Pick out every one of the lines below that contains the string "dropdown" and copy each of them. Letter case matters.

----- EXERCISE INPUT

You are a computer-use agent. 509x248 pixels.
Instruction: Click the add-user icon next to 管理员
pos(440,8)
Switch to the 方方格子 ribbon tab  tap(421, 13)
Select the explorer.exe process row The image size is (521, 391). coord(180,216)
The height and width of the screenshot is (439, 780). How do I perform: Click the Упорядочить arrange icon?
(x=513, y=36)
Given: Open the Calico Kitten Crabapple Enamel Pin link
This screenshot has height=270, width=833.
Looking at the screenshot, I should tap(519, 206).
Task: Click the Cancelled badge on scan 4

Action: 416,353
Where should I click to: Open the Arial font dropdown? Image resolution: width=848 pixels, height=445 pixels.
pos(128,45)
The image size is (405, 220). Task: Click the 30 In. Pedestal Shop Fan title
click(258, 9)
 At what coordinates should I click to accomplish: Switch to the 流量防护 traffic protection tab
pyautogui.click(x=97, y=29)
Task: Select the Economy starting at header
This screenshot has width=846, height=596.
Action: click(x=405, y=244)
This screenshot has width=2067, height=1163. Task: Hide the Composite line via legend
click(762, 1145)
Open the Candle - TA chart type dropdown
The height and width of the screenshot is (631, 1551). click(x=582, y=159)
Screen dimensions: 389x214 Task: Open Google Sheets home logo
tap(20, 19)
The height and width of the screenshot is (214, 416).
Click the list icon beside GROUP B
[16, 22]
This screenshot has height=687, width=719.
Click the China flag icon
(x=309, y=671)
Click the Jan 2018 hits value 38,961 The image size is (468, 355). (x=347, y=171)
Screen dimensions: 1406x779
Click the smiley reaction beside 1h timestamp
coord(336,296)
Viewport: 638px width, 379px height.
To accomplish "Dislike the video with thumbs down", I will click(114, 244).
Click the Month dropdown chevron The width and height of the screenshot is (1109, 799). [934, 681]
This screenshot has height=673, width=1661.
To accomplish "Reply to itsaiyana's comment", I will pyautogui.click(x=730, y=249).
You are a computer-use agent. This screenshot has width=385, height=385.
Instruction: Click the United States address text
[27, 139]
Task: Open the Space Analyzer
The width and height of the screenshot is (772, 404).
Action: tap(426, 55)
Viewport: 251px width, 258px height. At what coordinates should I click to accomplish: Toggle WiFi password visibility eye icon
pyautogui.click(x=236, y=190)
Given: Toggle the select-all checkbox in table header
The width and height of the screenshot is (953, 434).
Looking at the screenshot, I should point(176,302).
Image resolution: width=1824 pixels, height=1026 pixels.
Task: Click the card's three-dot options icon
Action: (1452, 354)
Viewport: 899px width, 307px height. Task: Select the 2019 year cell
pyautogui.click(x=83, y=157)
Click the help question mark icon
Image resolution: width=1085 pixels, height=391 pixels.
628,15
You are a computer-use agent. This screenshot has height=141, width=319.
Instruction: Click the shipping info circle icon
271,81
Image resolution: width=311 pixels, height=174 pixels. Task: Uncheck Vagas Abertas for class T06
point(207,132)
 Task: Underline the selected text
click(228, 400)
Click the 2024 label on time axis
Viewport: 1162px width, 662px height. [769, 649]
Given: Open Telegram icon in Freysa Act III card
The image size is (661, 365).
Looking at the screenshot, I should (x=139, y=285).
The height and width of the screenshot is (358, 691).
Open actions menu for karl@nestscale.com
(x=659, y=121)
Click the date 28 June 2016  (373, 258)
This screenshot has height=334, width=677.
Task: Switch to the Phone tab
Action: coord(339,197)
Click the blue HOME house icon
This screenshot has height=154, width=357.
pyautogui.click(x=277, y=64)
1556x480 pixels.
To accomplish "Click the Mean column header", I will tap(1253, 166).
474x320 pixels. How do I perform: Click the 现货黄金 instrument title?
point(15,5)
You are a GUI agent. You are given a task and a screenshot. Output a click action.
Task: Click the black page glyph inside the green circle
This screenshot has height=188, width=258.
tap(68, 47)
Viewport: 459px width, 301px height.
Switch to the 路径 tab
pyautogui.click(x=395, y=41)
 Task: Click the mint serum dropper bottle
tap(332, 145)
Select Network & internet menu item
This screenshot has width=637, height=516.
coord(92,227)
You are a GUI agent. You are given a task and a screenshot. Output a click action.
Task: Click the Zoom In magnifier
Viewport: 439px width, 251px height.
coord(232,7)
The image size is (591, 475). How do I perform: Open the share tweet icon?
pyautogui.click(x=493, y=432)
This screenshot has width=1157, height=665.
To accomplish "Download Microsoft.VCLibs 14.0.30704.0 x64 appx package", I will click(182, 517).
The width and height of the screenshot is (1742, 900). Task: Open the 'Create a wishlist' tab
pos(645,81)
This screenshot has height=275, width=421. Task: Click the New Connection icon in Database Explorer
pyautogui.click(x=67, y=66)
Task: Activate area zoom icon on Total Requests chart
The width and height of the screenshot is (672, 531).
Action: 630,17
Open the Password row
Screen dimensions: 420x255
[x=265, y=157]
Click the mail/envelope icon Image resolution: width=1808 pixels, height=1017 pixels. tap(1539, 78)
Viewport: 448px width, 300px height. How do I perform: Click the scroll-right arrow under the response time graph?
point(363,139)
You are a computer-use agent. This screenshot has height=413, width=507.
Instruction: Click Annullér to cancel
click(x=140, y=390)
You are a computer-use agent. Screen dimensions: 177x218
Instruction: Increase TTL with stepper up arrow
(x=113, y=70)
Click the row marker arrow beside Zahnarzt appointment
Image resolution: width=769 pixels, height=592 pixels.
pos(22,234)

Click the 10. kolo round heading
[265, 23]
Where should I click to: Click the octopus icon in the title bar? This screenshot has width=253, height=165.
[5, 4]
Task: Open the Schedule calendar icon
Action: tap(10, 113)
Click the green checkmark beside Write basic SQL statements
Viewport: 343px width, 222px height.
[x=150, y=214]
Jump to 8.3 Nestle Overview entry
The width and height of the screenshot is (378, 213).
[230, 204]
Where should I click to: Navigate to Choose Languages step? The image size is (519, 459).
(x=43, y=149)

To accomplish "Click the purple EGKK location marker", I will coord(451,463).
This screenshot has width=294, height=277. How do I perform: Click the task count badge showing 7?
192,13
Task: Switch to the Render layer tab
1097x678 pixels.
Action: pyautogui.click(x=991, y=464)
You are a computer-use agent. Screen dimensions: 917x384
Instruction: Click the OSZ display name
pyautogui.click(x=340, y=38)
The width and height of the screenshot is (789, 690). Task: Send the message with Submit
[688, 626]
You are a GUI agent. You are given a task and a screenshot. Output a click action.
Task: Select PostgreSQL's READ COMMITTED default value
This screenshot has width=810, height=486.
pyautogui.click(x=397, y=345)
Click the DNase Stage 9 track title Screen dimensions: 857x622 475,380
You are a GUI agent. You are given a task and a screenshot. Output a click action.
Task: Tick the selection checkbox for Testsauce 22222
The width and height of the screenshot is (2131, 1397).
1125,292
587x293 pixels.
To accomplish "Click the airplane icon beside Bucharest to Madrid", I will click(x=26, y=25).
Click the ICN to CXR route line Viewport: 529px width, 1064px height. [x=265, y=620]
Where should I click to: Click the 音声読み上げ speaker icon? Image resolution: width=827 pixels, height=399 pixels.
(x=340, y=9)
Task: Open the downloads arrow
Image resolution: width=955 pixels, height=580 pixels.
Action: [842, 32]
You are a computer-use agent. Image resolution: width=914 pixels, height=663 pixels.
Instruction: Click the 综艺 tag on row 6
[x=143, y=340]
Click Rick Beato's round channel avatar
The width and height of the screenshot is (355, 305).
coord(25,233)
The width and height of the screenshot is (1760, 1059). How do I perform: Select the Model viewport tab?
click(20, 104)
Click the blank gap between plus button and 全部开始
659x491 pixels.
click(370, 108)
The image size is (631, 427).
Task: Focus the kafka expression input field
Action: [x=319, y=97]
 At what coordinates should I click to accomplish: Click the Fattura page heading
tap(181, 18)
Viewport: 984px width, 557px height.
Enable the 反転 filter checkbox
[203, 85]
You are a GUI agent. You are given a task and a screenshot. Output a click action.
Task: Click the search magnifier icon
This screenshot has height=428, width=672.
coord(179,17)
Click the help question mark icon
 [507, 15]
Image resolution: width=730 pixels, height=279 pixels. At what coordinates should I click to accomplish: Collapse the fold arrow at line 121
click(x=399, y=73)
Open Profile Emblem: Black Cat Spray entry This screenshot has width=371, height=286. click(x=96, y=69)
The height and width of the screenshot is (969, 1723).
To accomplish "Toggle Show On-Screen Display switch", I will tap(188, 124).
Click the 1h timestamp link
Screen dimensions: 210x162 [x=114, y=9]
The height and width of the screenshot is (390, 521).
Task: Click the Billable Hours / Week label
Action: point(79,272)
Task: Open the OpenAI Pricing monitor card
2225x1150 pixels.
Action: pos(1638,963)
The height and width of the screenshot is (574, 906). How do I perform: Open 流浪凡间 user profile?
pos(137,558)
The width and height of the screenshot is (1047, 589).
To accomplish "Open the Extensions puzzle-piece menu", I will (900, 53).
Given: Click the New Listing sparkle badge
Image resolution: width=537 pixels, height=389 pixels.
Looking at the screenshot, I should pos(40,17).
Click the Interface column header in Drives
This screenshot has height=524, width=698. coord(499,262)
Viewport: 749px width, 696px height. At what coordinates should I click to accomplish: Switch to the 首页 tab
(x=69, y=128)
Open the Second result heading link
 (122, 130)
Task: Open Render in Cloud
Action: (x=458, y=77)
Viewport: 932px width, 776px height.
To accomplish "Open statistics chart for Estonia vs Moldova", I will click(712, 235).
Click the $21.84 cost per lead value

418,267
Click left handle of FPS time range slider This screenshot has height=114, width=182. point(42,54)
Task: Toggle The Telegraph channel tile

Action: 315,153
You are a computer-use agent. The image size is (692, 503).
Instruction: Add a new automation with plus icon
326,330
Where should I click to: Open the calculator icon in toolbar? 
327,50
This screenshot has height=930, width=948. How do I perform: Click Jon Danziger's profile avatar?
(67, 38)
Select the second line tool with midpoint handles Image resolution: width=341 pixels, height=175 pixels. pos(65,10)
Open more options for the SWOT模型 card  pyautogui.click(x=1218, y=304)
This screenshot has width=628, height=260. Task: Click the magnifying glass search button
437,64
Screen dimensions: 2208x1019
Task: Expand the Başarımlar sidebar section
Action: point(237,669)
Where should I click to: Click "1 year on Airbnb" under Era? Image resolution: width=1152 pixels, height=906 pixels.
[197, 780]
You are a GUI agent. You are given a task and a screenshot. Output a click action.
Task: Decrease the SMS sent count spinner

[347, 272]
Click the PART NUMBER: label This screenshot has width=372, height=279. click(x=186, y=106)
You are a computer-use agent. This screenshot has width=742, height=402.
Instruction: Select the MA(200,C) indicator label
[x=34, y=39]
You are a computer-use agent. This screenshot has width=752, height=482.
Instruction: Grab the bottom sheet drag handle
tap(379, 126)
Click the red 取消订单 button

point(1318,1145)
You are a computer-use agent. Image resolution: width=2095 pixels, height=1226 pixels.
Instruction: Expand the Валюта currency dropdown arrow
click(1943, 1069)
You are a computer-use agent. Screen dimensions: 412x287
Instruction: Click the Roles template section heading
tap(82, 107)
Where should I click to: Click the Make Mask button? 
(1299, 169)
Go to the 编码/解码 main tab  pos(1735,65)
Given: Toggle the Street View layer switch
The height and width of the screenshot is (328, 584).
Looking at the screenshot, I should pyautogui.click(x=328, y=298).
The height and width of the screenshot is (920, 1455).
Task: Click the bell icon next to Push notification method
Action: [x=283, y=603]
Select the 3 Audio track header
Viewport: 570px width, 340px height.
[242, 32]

----------

*RESPONSE TO THIS EXERCISE*:
Where should I click to: Open the Arial font dropdown? Image resolution: width=848 pixels, height=445 pixels.
Open the Candle - TA chart type dropdown
Click the Month dropdown chevron The width and height of the screenshot is (1109, 799). [934, 681]
Instruction: Expand the Валюта currency dropdown arrow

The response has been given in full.